Don’t Include Your Whole Body of Work
The first thing on your agenda needs to be conducting an inventory of all the data science work you’ve done to date, Thorsteinson says.
And it’s worth thinking outside the box — consider everything from an eye-catching data visualization produced for a big-name client, to a thesis project where you showed off some powerful Python coding skills.
Then, Thorsteinson says, figure out which projects make the cut for your portfolio. You want a few pieces that best showcase your range of skills and the whole data science process, from starting with a basic data set, to defining a problem, doing a cleanup, to building a model, and ultimately finding a solution.
“That’s the arc of any data science project out in the wild,” Thorsteinson says.
Do Showcase Your Communication Skills
For data-based jobs, employers will want to see your number-crunching and coding abilities, but that’s not the only thing they’re looking for.
“A huge piece of data science in the workplace is being able to communicate,” says Thorsteinson.
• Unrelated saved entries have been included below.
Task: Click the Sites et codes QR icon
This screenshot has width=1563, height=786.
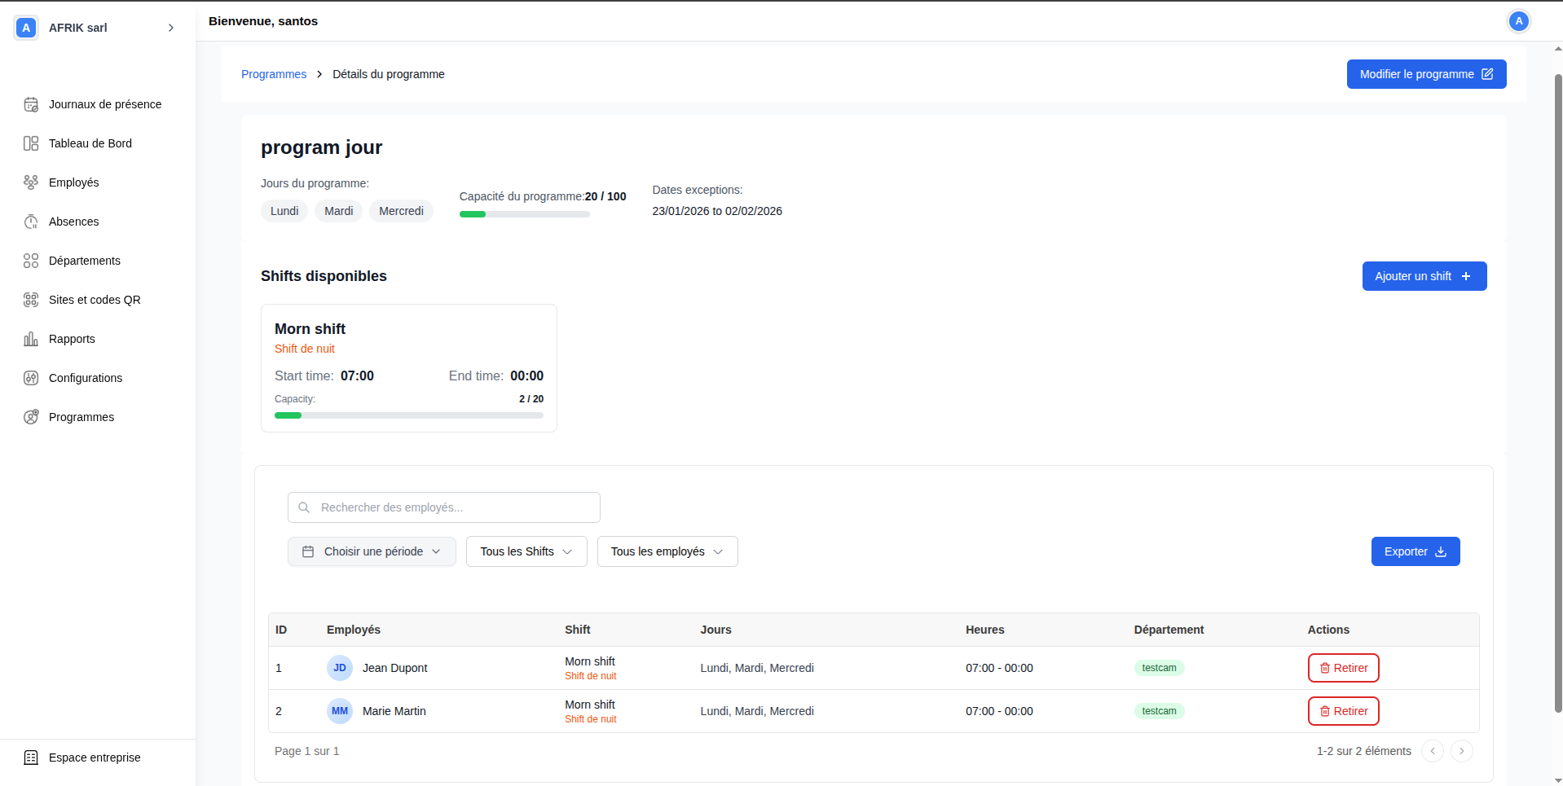Action: [31, 300]
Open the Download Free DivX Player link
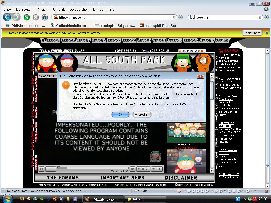The width and height of the screenshot is (271, 203). 228,98
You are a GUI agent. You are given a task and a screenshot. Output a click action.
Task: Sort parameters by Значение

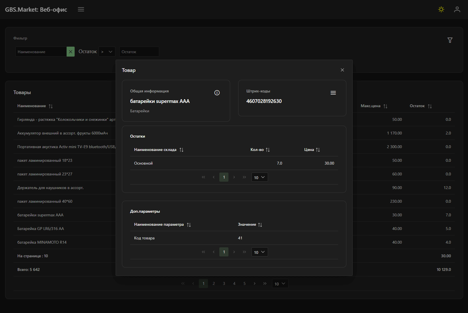pos(260,225)
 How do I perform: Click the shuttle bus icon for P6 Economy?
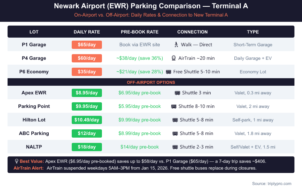pos(168,72)
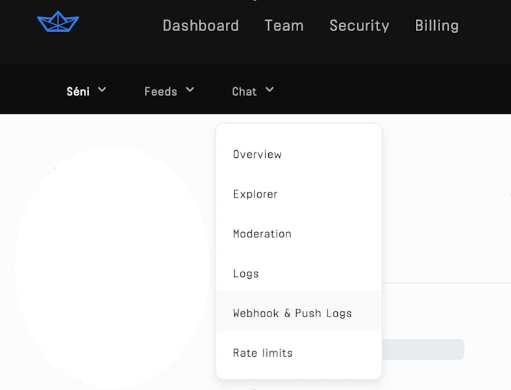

In a portfolio, you can show off your communication skills by coupling portfolio samples with an accompanying narrative, showing the work you did to find a solution to each problem. “You could write a whole blog post around a piece of work you’ve done,” Thorsteinson suggests.
It’s also worth including a bit about yourself — like your passions and past work experience — as part of the non-data elements of your portfolio.
When asked what would make him want to hire someone, Thorsteinson put it this way: “A good combination of well-written code, with a strong amount of communication built around that code.”
Do Consider GitHub Instead of a Website
Sure, you can build a basic online portfolio to showcase your work. But why not use a platform where other Data Scientists are already gathering?
GitHub — a popular software development platform — is used by millions of Developers around the world, meaning your work will be hosted in a space frequented by potential future coworkers, mentors, and hiring managers.
“Definitely having a well-rounded, well-populated GitHub portfolio will take things to another level,” Thorsteinson says. “That’s where a lot of Data Scientists will host their portfolio… instead of LinkedIn or a personal website.”
And, he adds, it’s a place where you can easily post not just the technical side of things, but instead, have each portfolio sample constructed to showcase your code embedded within a larger written piece outlining the problem and process.
Don’t Just Show Code in Isolation
Employers can get a bit glassy-eyed looking at the portfolios of applicants, and it’s important to stand out. And, while it might sound obvious, it’s also crucial to prove you actually know what you’re doing — and not taking a “fake it ‘til you make it” approach to coding.
That’s why just publishing your code in isolation doesn’t really highlight you know what you’re doing, Thorsteinson says. “That just highlights you’ve written this code, which may or may not have been copied and pasted from somewhere else.”
Yikes. Not exactly the impression you want to leave in a hiring manager’s mind.
But, thankfully, there’s a fix: “Incorporating data visualization wherever you can — that’s a skill employers look for,” Thorsteinson explains. “It’s one of the best ways to communicate your data findings to a non-technical audience.”
It’s also helpful to showcase a range of different techniques since data science is a pretty broad field — meaning there’s a lot of ways you can approach a problem, and a variety of approaches you can bring to the table.
“If you want to build a great, well-rounded portfolio, find some well-rounded problems to tackle and showcase,” Thorsteinson suggests.